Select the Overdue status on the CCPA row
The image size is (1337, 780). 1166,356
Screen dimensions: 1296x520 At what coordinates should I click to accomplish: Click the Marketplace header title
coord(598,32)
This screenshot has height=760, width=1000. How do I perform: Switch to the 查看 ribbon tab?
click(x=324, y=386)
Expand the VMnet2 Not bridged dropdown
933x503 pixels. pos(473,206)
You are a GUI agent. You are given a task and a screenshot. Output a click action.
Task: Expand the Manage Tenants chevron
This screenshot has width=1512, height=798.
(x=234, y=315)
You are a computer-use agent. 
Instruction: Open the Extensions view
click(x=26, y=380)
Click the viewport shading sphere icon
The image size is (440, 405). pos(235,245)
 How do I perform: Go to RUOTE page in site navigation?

============================================================

TASK ITEM: Repeat exactly the lines from the line containing "Screen dimensions: 1296x520" through the last line of the records above, including both, and nothing else.

SOLUTION TO THIS EXERCISE:
Screen dimensions: 1296x520 At what coordinates should I click to accomplish: Click the Marketplace header title
coord(598,32)
This screenshot has height=760, width=1000. How do I perform: Switch to the 查看 ribbon tab?
click(x=324, y=386)
Expand the VMnet2 Not bridged dropdown
933x503 pixels. pos(473,206)
You are a GUI agent. You are given a task and a screenshot. Output a click action.
Task: Expand the Manage Tenants chevron
This screenshot has width=1512, height=798.
(x=234, y=315)
You are a computer-use agent. 
Instruction: Open the Extensions view
click(x=26, y=380)
Click the viewport shading sphere icon
The image size is (440, 405). pos(235,245)
 How do I perform: Go to RUOTE page in site navigation?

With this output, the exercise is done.